Extracted records: Begin

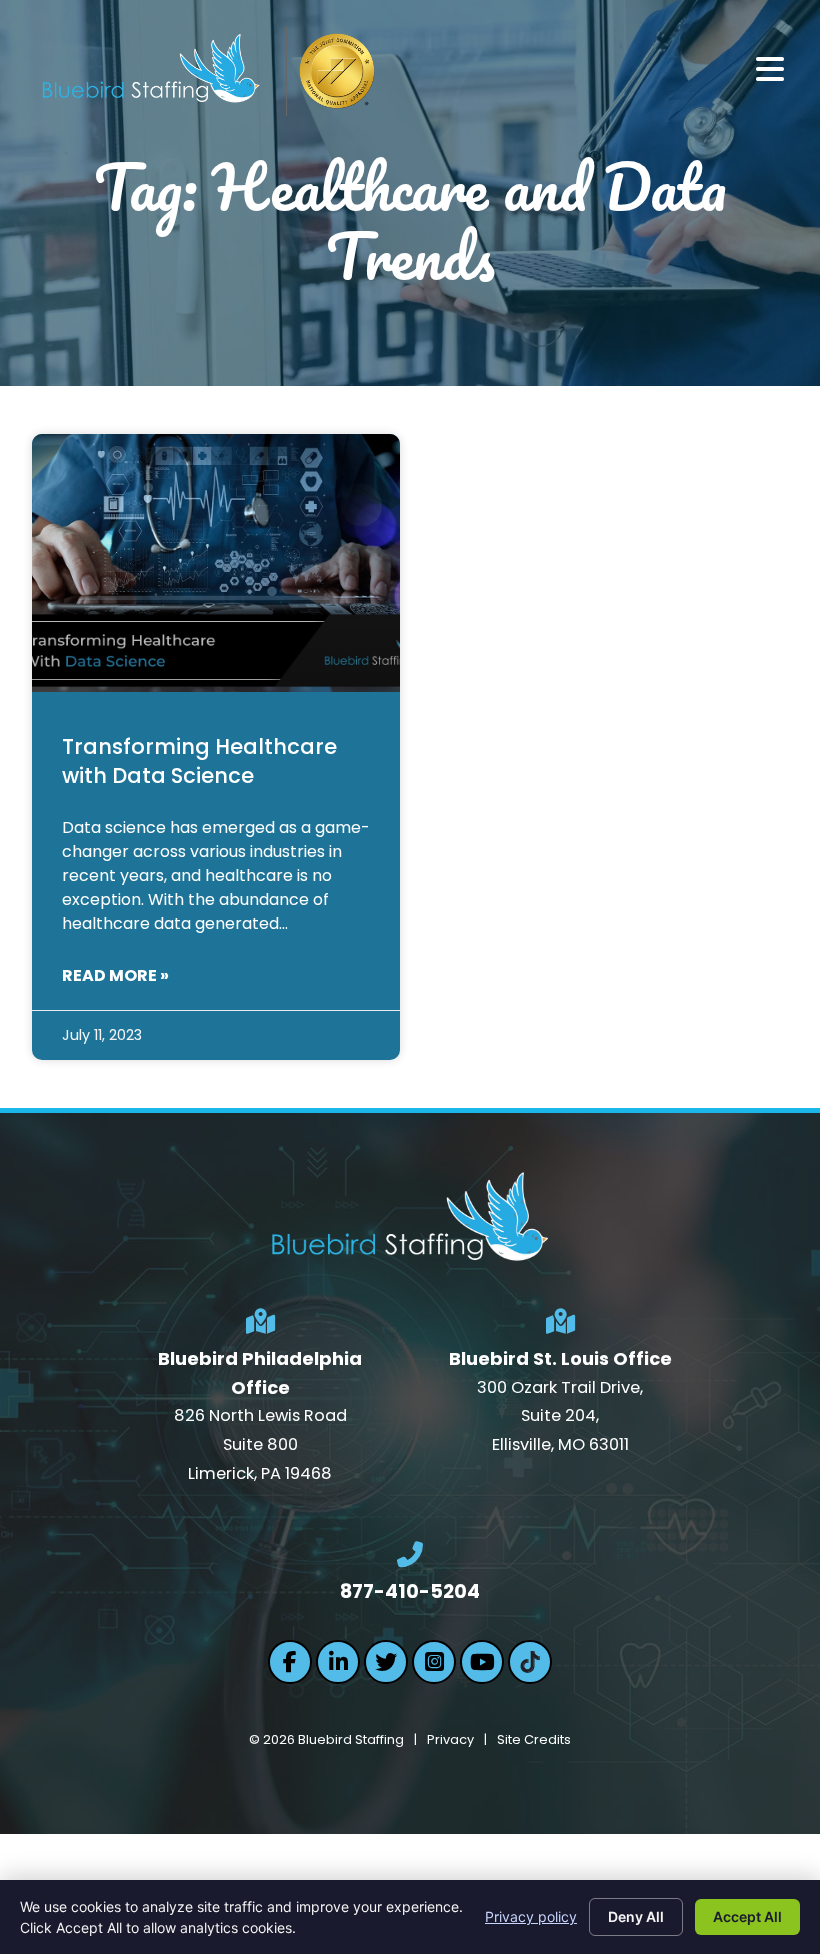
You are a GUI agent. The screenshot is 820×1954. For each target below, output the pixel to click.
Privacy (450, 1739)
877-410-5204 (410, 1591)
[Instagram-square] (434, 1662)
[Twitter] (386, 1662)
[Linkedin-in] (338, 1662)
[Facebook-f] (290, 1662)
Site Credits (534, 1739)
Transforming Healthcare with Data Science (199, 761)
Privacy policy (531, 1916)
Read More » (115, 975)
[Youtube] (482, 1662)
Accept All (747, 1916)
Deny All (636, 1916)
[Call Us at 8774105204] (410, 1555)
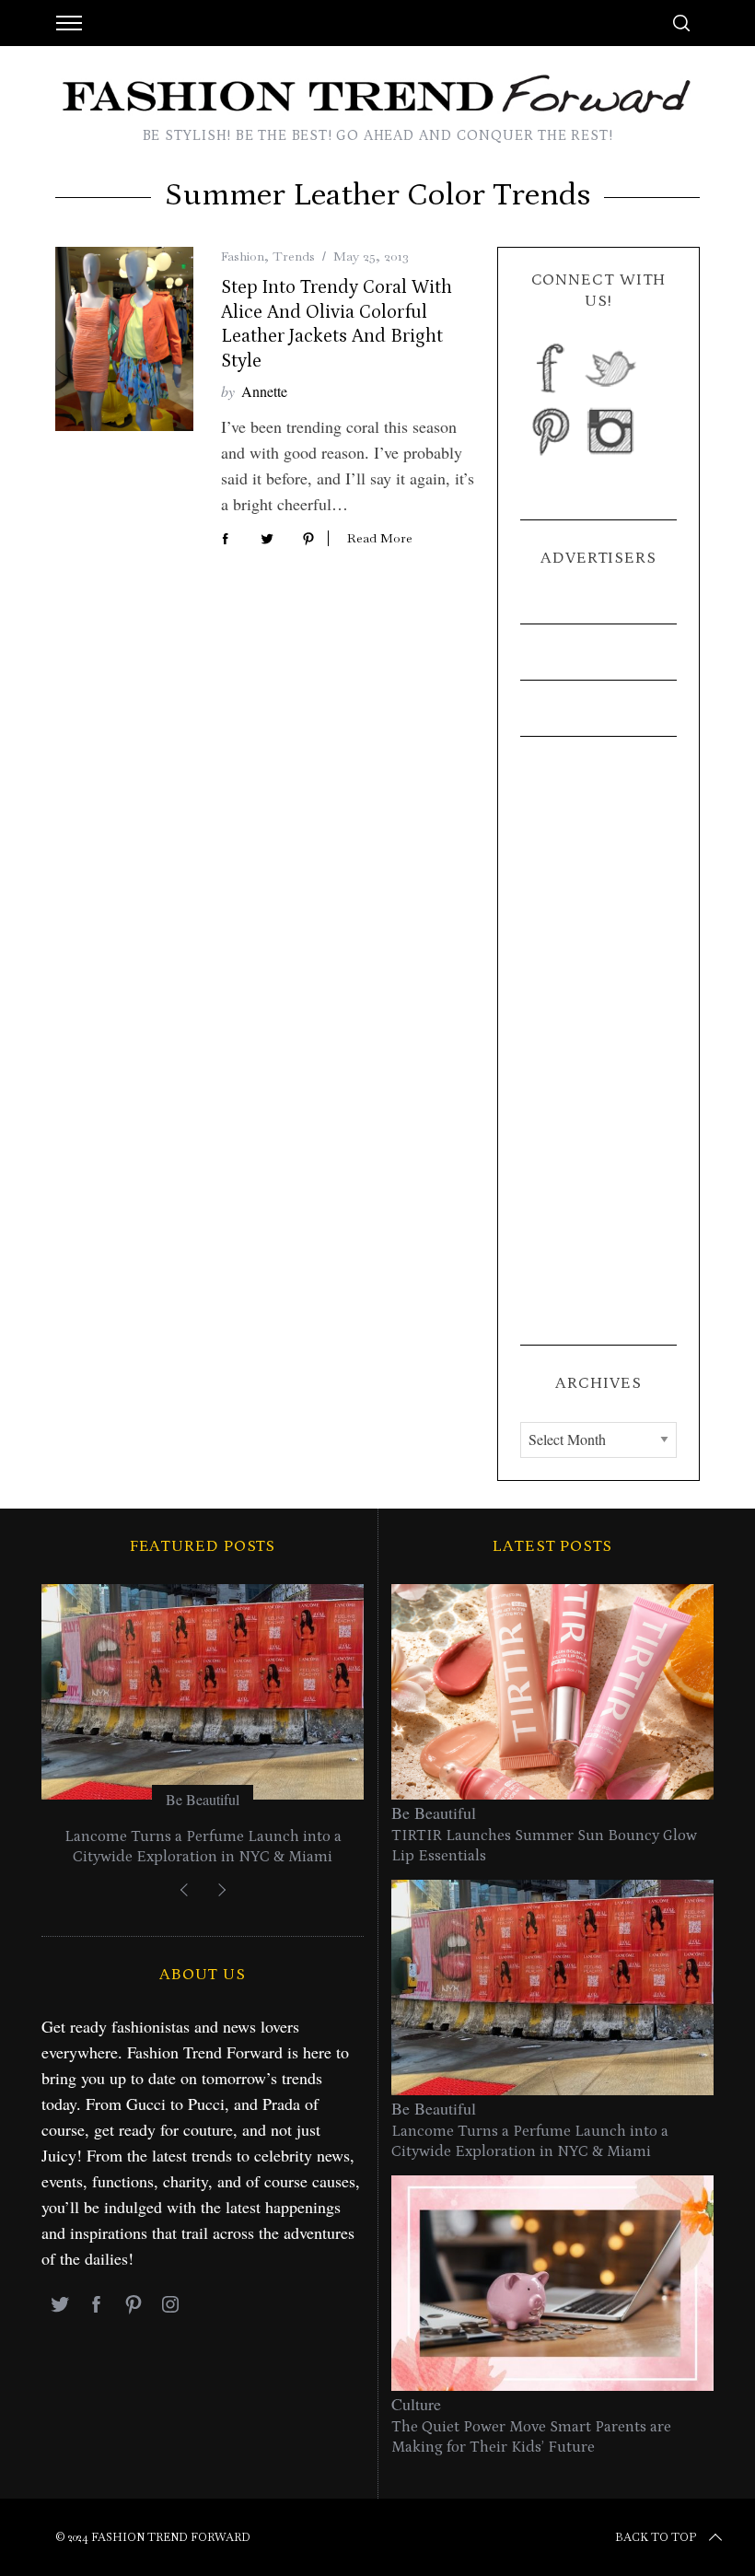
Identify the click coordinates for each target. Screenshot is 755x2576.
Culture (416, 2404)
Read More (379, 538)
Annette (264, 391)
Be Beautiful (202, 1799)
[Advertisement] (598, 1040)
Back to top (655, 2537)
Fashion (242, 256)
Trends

Extracted records: End

What you are asked to do.
Write out the data exactly, but not its pictures.

Result below.
You are a GUI agent. The screenshot is 820×1954. For each target below, output the pixel to click.
Privacy (450, 1739)
877-410-5204 (410, 1591)
[Instagram-square] (434, 1662)
[Twitter] (386, 1662)
[Linkedin-in] (338, 1662)
[Facebook-f] (290, 1662)
Site Credits (534, 1739)
Transforming Healthcare with Data Science (199, 761)
Privacy policy (531, 1916)
Read More » (115, 975)
[Youtube] (482, 1662)
Accept All (747, 1916)
Deny All (636, 1916)
[Call Us at 8774105204] (410, 1555)
Identify the click coordinates for each target. Screenshot is 755x2576.
Culture (416, 2404)
Read More (379, 538)
Annette (264, 391)
Be Beautiful (202, 1799)
[Advertisement] (598, 1040)
Back to top (655, 2537)
Fashion (242, 256)
Trends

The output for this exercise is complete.